Talkie-1930: The Revolutionary Retro Language Model

⚡

Key Takeaways

1Talkie-1930-13b-base is a language model with 13 billion parameters, trained on historical texts prior to 1931.

2The fine-tuned model, talkie-1930-13b-it, uses instruction-response data from ancient reference works.

3The models are licensed under Apache 2.0, with training data that has fallen into the public domain, allowing for unrestricted exploration.

💡Why it matters — Talkie-1930 explores the ability of models to predict and invent beyond their original data, opening new perspectives in AI.

A Language Model Inspired by the Past

The language model talkie-1930-13b-base, weighing 53.1 GB, stands out with its 13 billion parameters. This model has been trained on a vast corpus of 260 billion tokens, exclusively consisting of historical texts in English, all predating the year 1931. This unique approach aims to explore the capabilities of language models based on data that has long escaped copyright restrictions.

In parallel, the model talkie-1930-13b-it, with a size of 26.6 GB, has been specifically fine-tuned. This fine-tuning process relies on an innovative dataset composed of instruction-response examples extracted from reference works dating back to before 1931. This model is designed to power a chat interface, enabling smoother and more contextual interaction with users.

License and Data Access

Both models are available under the Apache 2.0 license, ensuring free and open use. The training data for the base model, having fully entered the public domain, offers a unique opportunity for researchers and developers. The copyright deadline in the United States, set for January 1, 1931, allows this data to be used without legal restrictions. It is hoped that the creators of talkie will also consider publishing this training data to enrich research in this field.
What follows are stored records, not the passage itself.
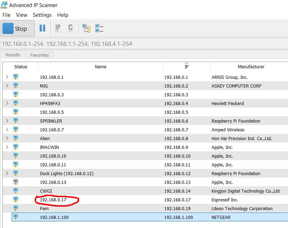Viewport: 288px width, 228px height.
Task: Expand the MJG device row
Action: point(7,86)
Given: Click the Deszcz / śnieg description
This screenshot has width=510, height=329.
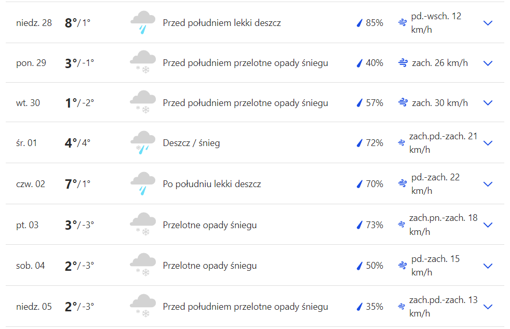Looking at the screenshot, I should (x=191, y=143).
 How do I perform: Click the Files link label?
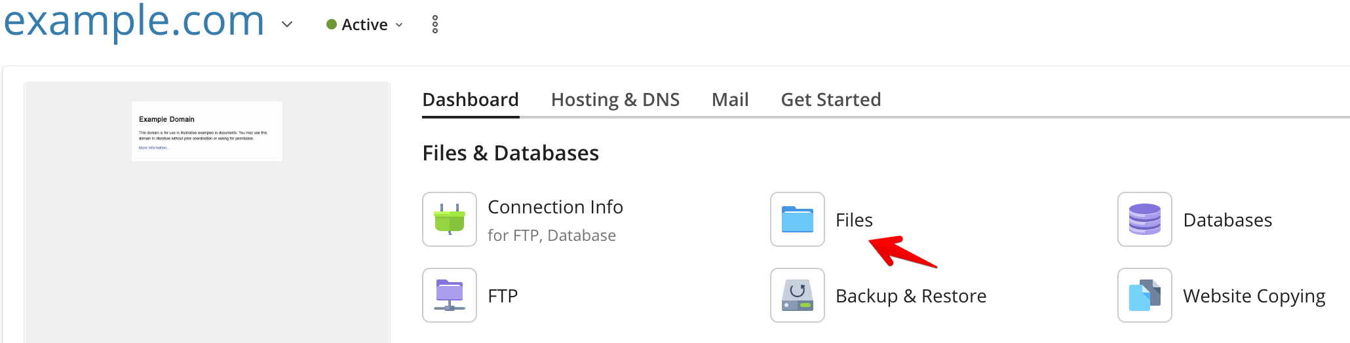(854, 220)
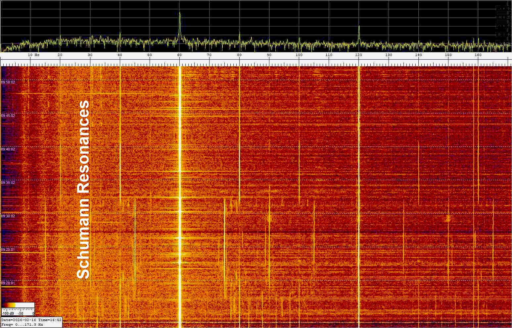512x328 pixels.
Task: Click the 160 frequency axis label
Action: [478, 55]
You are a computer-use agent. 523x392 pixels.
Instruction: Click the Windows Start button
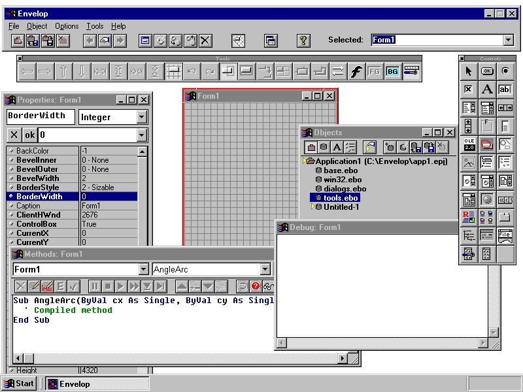pyautogui.click(x=19, y=384)
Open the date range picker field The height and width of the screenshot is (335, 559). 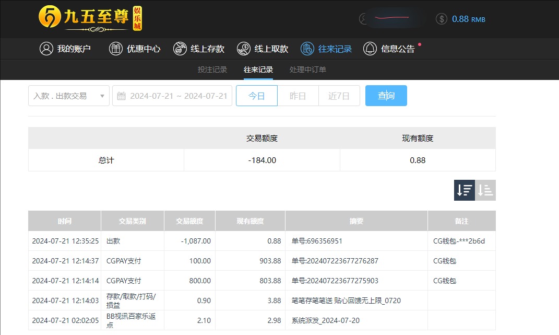pos(172,96)
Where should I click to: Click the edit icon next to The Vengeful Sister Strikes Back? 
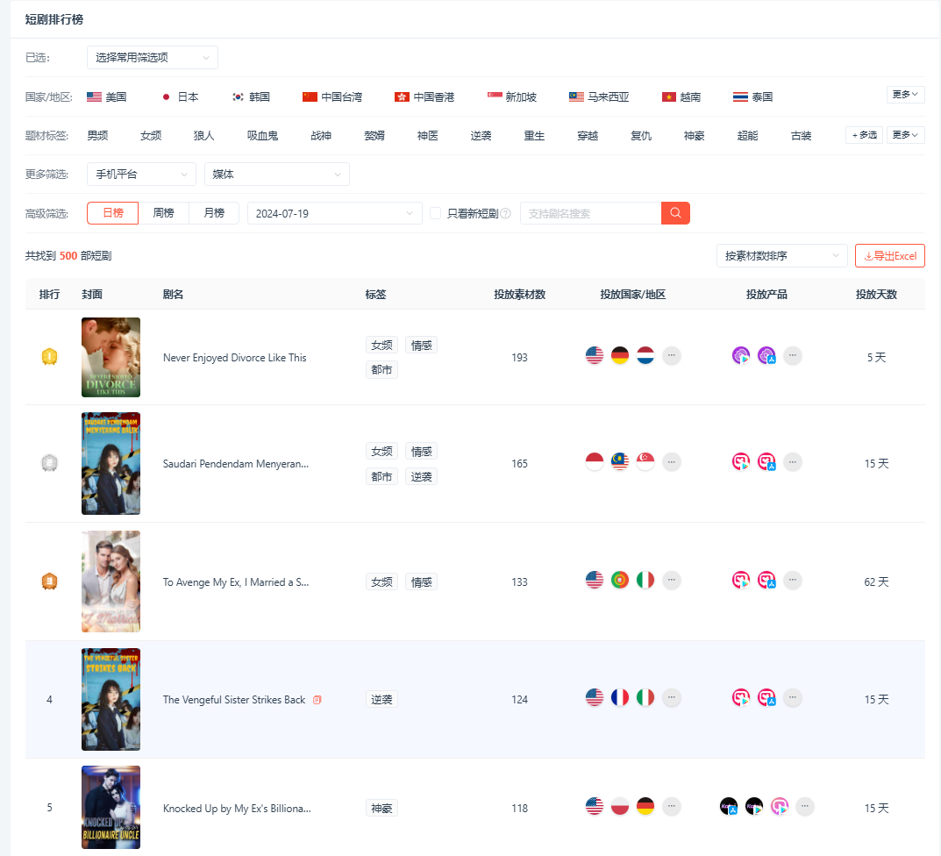[316, 699]
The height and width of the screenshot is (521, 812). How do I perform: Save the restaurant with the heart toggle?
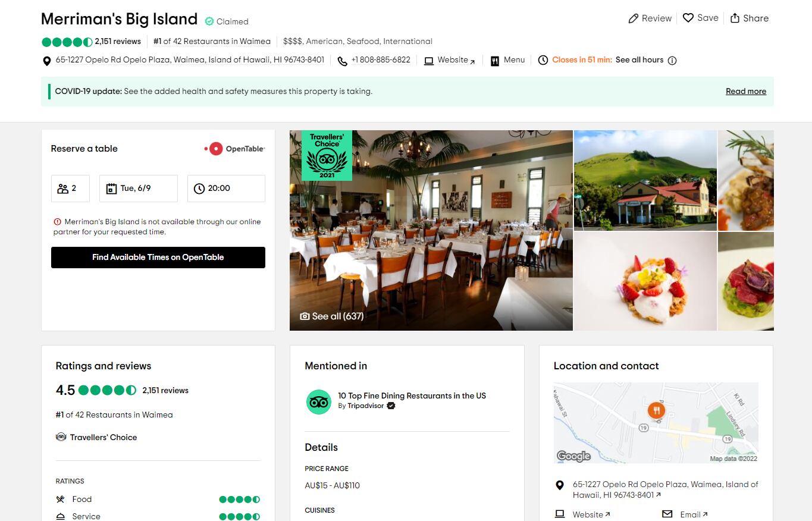pyautogui.click(x=688, y=18)
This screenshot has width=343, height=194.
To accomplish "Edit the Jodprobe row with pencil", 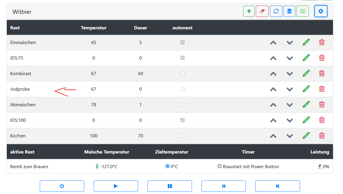I will [x=306, y=89].
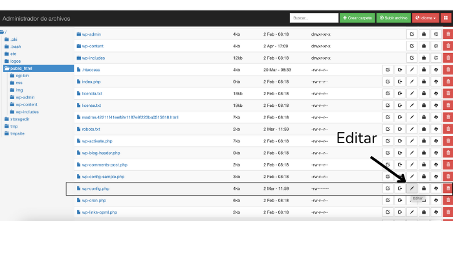Select the storagedir folder in sidebar
This screenshot has height=259, width=453.
coord(19,119)
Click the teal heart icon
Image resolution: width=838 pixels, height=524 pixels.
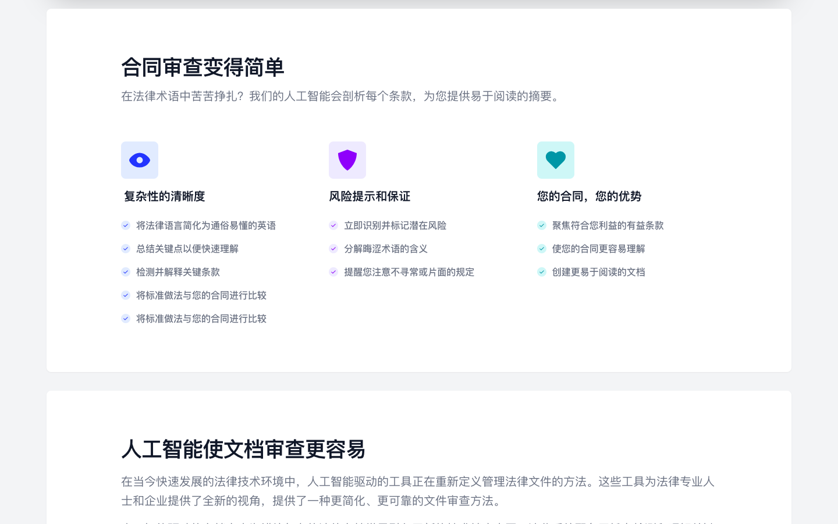tap(555, 160)
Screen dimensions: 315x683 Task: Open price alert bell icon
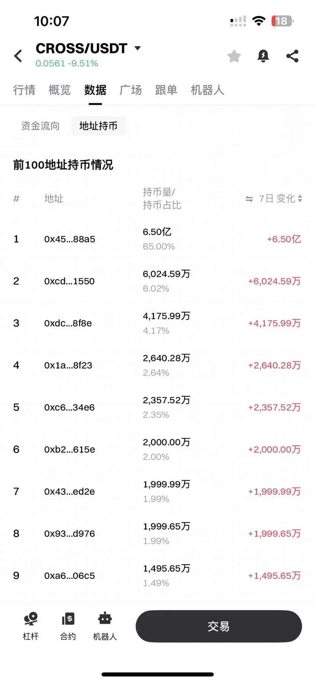click(263, 56)
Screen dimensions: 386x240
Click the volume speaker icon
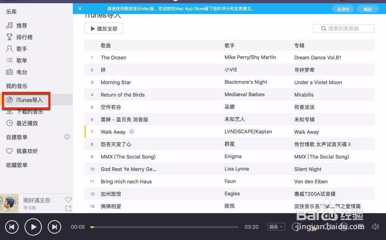(375, 226)
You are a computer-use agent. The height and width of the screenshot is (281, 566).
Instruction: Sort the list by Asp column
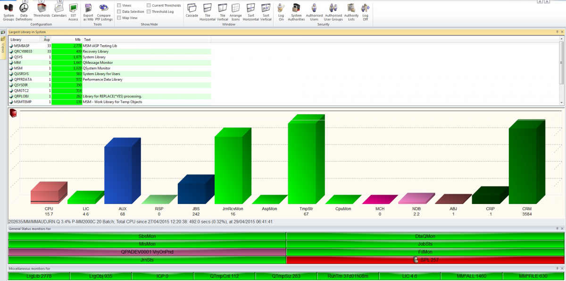pyautogui.click(x=47, y=40)
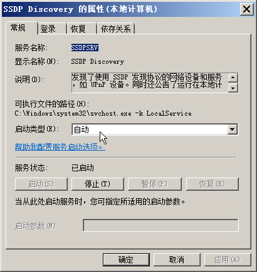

Research Goals and Challenges

The report accompanying these models highlights fascinating research goals. Among them, the ability of models to predict future events is particularly intriguing. For example, researchers have assessed the degree of surprise experienced by a 13 billion parameter model when faced with descriptions of historical events, all derived from texts prior to 1931.

Another question raised is whether these models can invent concepts that exceed their initial knowledge. A famous inquiry posed by Demis Hassabis is whether a model trained up to 1911 could, independently, discover general relativity, as Einstein did in 1915.

Teaching and Programming

Can models be trained to program? This question has been explored by testing the ability of models trained on texts from before 1931 to write new correct programs in Python after receiving a few examples. Figure 3 of the report illustrates an early example of this type of test, demonstrating the potential capabilities of these models in the programming domain.

Vegan Models and Data Ethics

Interest in vegan models, meaning those entirely trained on licensed or public domain data, is a topic of debate. The base model of talkie appears to conform to this ethic, although the chat model is not entirely pure due to its reliance on non-vegan models for fine-tuning.

Data Generation and Optimization

To refine the model, instruction-response pairs were generated from structured historical texts, such as etiquette manuals, cookbooks, and encyclopedias. The base model was then fine-tuned on this data using a simple chat format.

To enhance the model's ability to follow instructions, synthetic prompts were created, covering a variety of tasks such as summarizing documents or responding to information requests. Direct preference optimization was conducted online, with Claude Sonnet 4.6 serving as the judge for the generated results.

Fine-Tuning and Technical Challenges

Another round of supervised fine-tuning was conducted, this time on multi-turn synthetic chats, sampled by rejection between Claude Opus 4.6 and talkie. The goal was to correct persistent imperfections in the model's conversational abilities.

A major challenge in training talkie has been avoiding accidental contamination by texts postdating 1931 or by introducing anachronistic knowledge through the assistance of modern LLMs in the fine-tuning process.

Towards Total Autonomy

The team behind talkie aspires to transcend these limitations. Although reinforcement learning with AI feedback inevitably influences the model in an anachronistic manner, they hope to use their vintage base models as judges for a fully autonomous and era-appropriate post-training pipeline.

Practical Test and Curiosity

As a test, a demo of talkie was conducted with a classic prompt: Generate an SVG of a pelican riding a bicycle. The model generated an image dating back to 1860, depicting a pelican perched on a saddle, with its beak pointed forward and its feet on the handlebars, inspired by observations of pelicans fishing while riding along the banks of the Rhine.